:: Data for analysis ::

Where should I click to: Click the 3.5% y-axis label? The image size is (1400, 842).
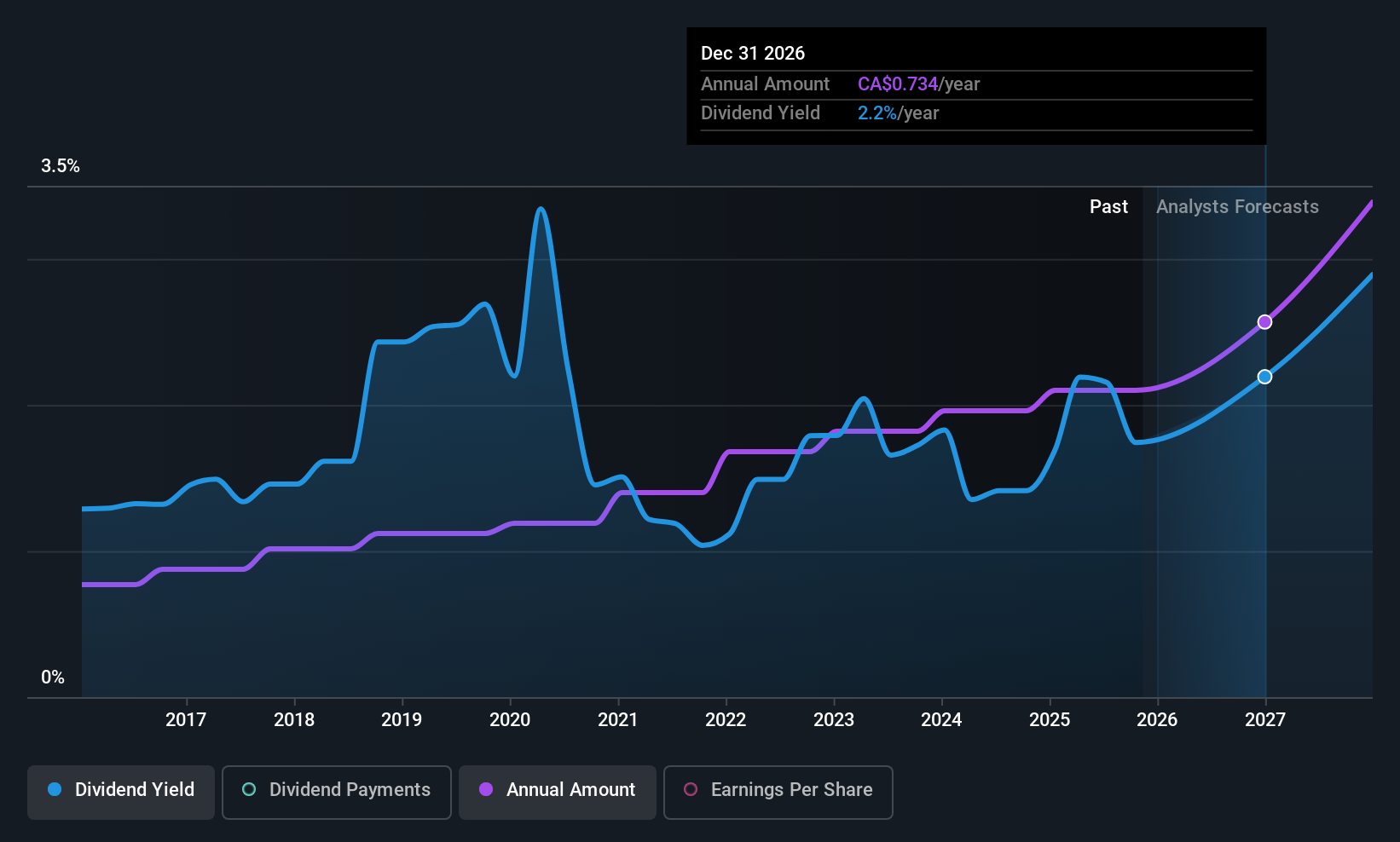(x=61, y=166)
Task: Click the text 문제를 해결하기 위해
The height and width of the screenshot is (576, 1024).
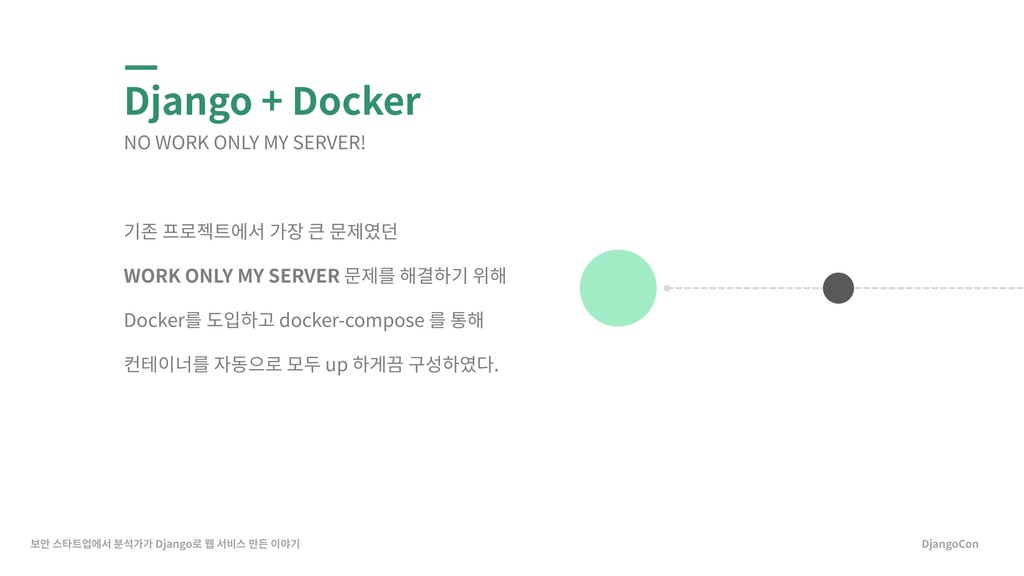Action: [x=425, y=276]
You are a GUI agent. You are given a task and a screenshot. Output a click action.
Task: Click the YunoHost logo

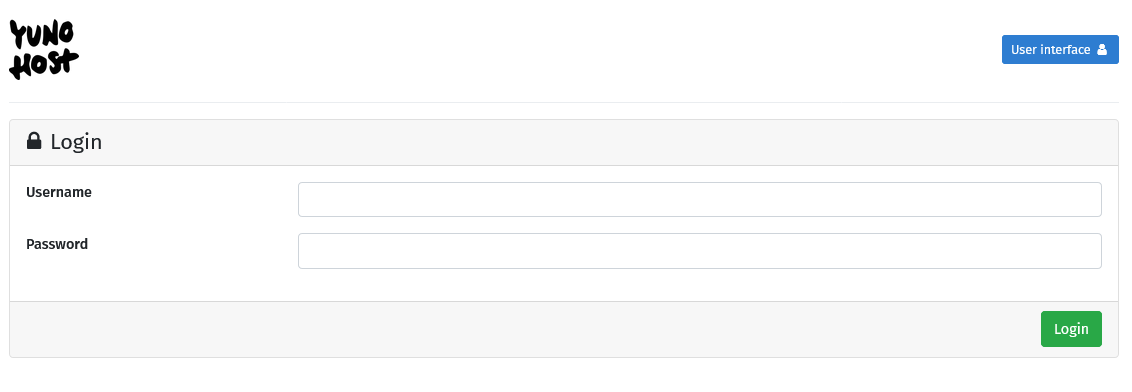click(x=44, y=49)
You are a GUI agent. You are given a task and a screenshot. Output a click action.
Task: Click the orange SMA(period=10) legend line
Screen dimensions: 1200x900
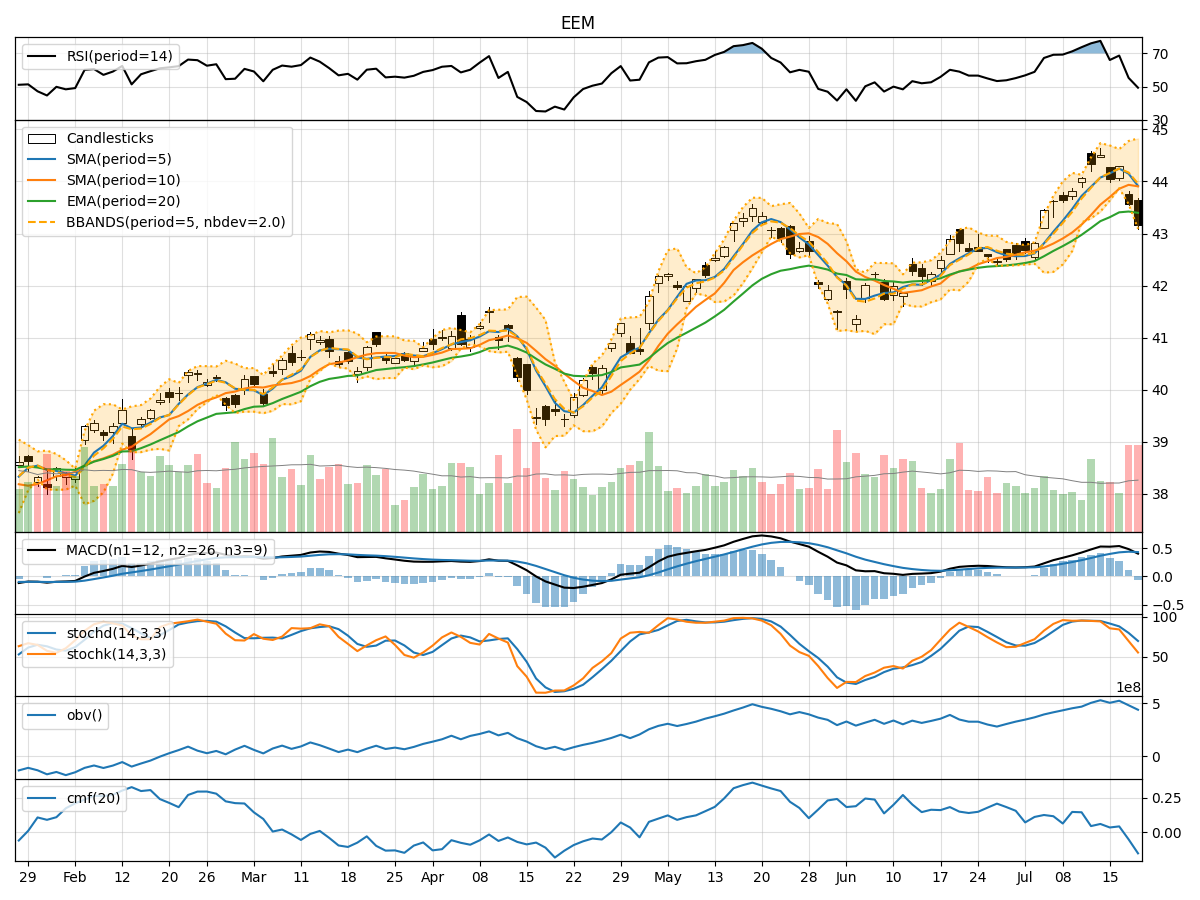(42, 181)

:::

• _Task prompt_:
Copy the entries precisely, images excluded.

• _The answer_:
Where should I click to: Click the 3.5% y-axis label? The image size is (1400, 842).
(x=61, y=166)
Task: Click the text 문제를 해결하기 위해
The height and width of the screenshot is (576, 1024).
Action: [x=425, y=276]
You are a GUI agent. You are given a task and a screenshot. Output a click action.
Task: Click the YunoHost logo

click(x=44, y=49)
You are a GUI agent. You are given a task and a screenshot. Output a click action.
Task: Click the orange SMA(period=10) legend line
Screen dimensions: 1200x900
(42, 181)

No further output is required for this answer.